Consciousness disturbance at admission

Absence of skull fracture

Hematoma thickness ≥ 5 mm on computed tomography (CT)

Midline shift ≥ 3 mm on CT (p < 0.05).

In three of six patients (50%) undergoing magnetic resonance (MR) imaging/fluid-attenuated inversion recovery (FLAIR) within 5 days of admission, serpentine hyperintensities in the subarachnoid space (FLAIR vessel hyperintensities) were demonstrated. MR angiography showed neither occlusion nor stenosis of the cerebral arteries. Single photon emission CT performed at admission in one patient showed a cerebral blood flow reduction in the ASDH side. All the children with CIASDH showed unfavorable outcomes at discharge. Children showing multiple predictors at admission should be carefully observed for development of CIASDH. Evaluation of the imaging studies suggested that a blood flow disturbance in the level of peripheral arteries to microcirculation was one candidate for possible mechanisms to induce the CIASDH 5).

Emergency medical service (EMS) brought a 4-year-old girl involved in a car accident to the emergency room. She had had seizure controlled by diazepam. She was unconscious and her Glasgow coma scale (GCS) score was eight. Early vital signs were stable. Her first brain CT scan showed a subdural hematoma (SDH). One day after admission to ICU, her GCS decreased to five; hence, a control brain CT was performed. The brain CT scan showed a brain infarction. Six days after admission, her status worsened and her GCS dropped to three and her pupils became dilated bilaterally and unresponsive to light; she was pronounced dead.

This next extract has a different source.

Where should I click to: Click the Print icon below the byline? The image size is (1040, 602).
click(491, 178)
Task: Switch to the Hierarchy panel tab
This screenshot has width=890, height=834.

It was an uncommon case of posttraumatic brain infarction and synchronous SDH 6).


1)
Duhaime AC, Christian CW, Rorke LB, Zimmerman RA. Nonaccidental head injury in infants–the “shaken-baby syndrome”. N Engl J Med. 1998 Jun 18;338(25):1822-9. Review. PubMed PMID: 9632450.
2) , 3)
Duhaime AC, Durham S. Traumatic brain injury in infants: the phenomenon of subdural hemorrhage with hemispheric hypodensity (“Big Black Brain”). Prog Brain Res. 2007;161:293-302. Review. PubMed PMID: 17618985.
4)
Ichord RN, Naim M, Pollock AN, Nance ML, Margulies SS, Christian CW. Hypoxic-ischemic injury complicates inflicted and accidental traumatic brain injury in young children: the role of diffusion-weighted imaging. J Neurotrauma. 2007 Jan;24(1):106-18. PubMed PMID: 17263674.
5)
Momose H, Sorimachi T, Aoki R, Atsumi H, Matsumae M. Cerebral Infarction following Acute Subdural Hematoma in Infants and Young Children: Predictors and Significance of FLAIR Vessel Hyperintensity. Neurol Med Chir (Tokyo). 2015 Jun 2. [Epub ahead of print] PubMed PMID: 26041626.
6)
Faridaalaee G, Taghian A, Sattarzadeh Ghadim T. Posttraumatic hemicerebral infarction in a four-year-old girl. Trauma Mon. 2014 Nov;19(4):e16054. doi: 10.5812/traumamon.16054. Epub 2014 Sep 10. PubMed PMID: 25717443.